--- DATA LISTING ---

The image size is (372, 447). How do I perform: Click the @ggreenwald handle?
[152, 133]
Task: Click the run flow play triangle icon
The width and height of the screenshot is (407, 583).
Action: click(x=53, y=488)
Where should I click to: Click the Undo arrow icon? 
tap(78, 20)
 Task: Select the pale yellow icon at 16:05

---
--- DATA LISTING ---

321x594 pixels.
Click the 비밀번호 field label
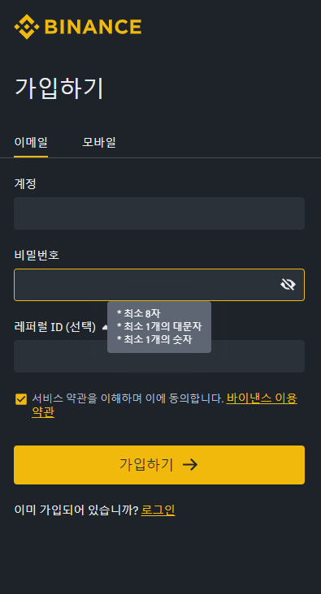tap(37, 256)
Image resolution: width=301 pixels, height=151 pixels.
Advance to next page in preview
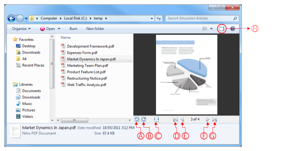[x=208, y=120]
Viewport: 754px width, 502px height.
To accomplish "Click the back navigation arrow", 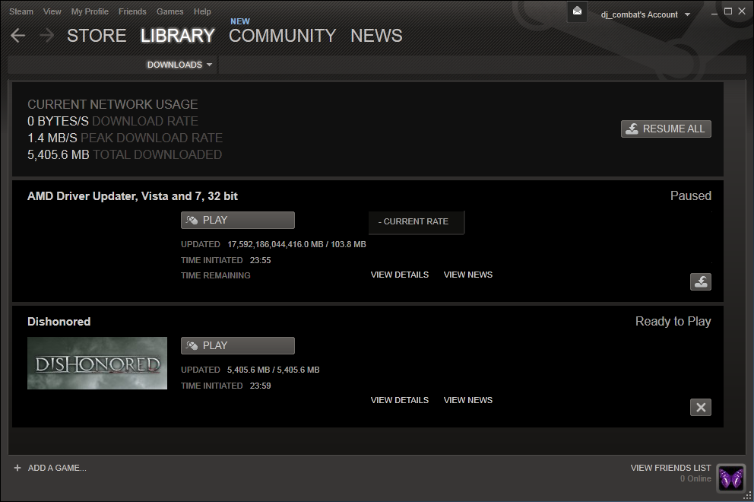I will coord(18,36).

---
--- DATA LISTING ---

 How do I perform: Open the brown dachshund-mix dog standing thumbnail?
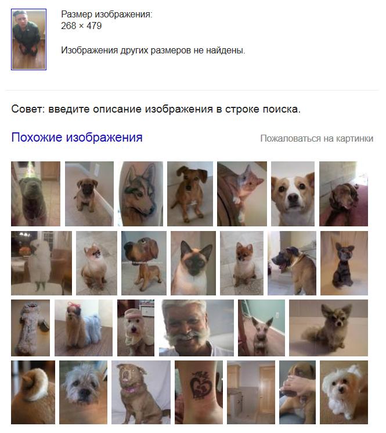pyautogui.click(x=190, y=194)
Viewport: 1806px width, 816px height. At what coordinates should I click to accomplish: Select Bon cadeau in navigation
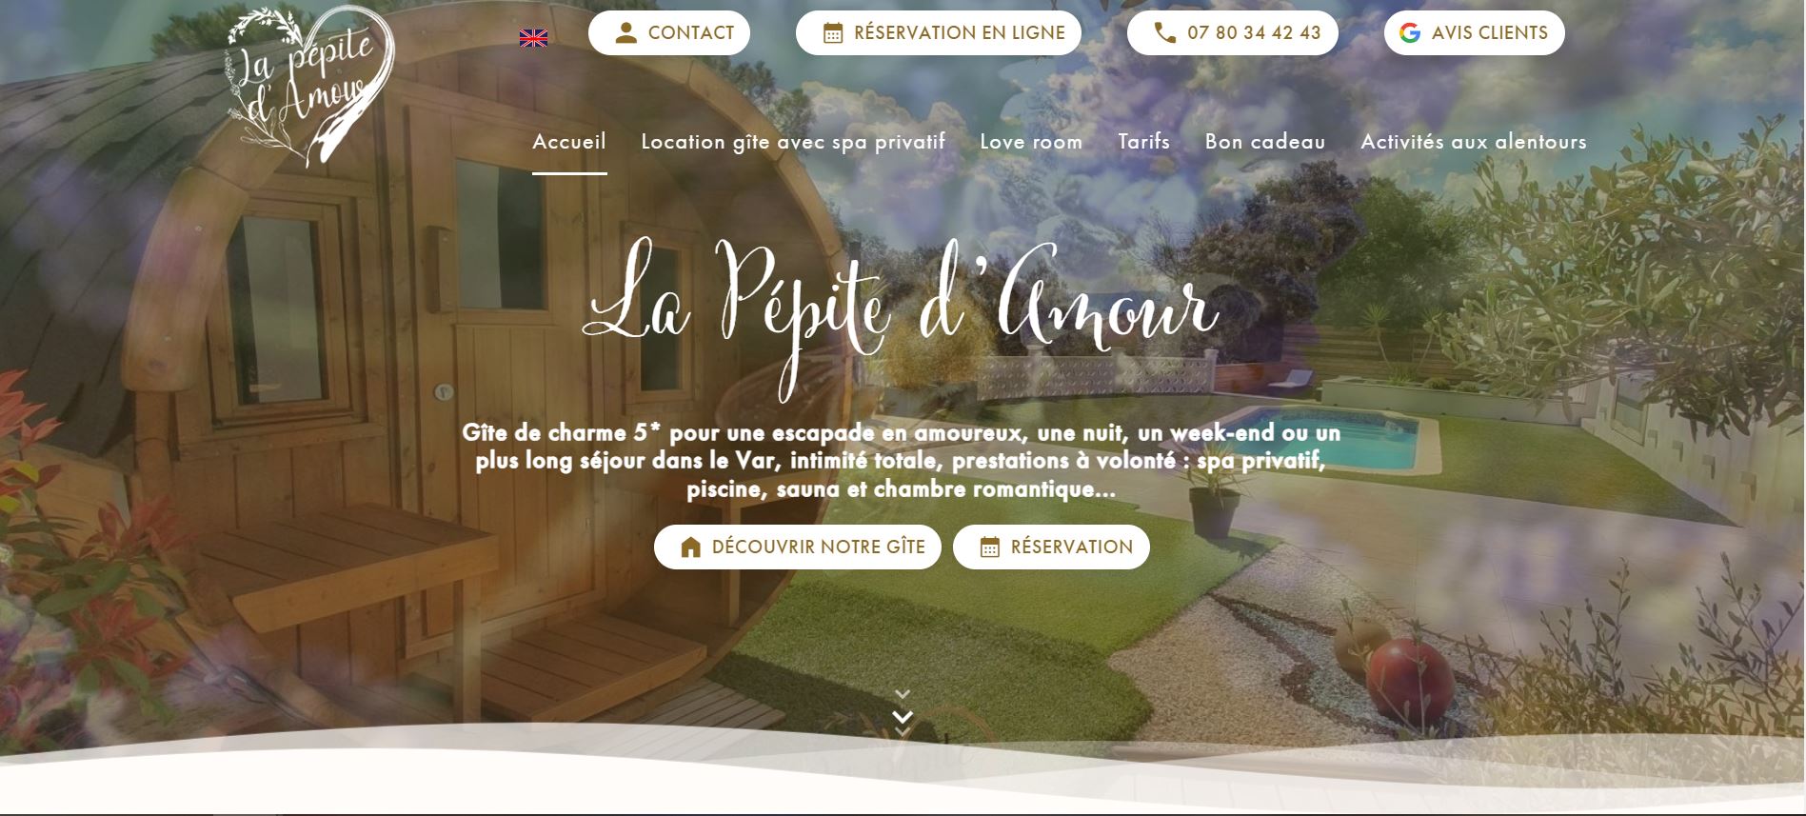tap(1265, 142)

---

TASK GOAL >> Return, from the entries, each line that holds "pixels".

TASK OUTPUT >>
321x594 pixels.
Image resolution: width=301 pixels, height=151 pixels.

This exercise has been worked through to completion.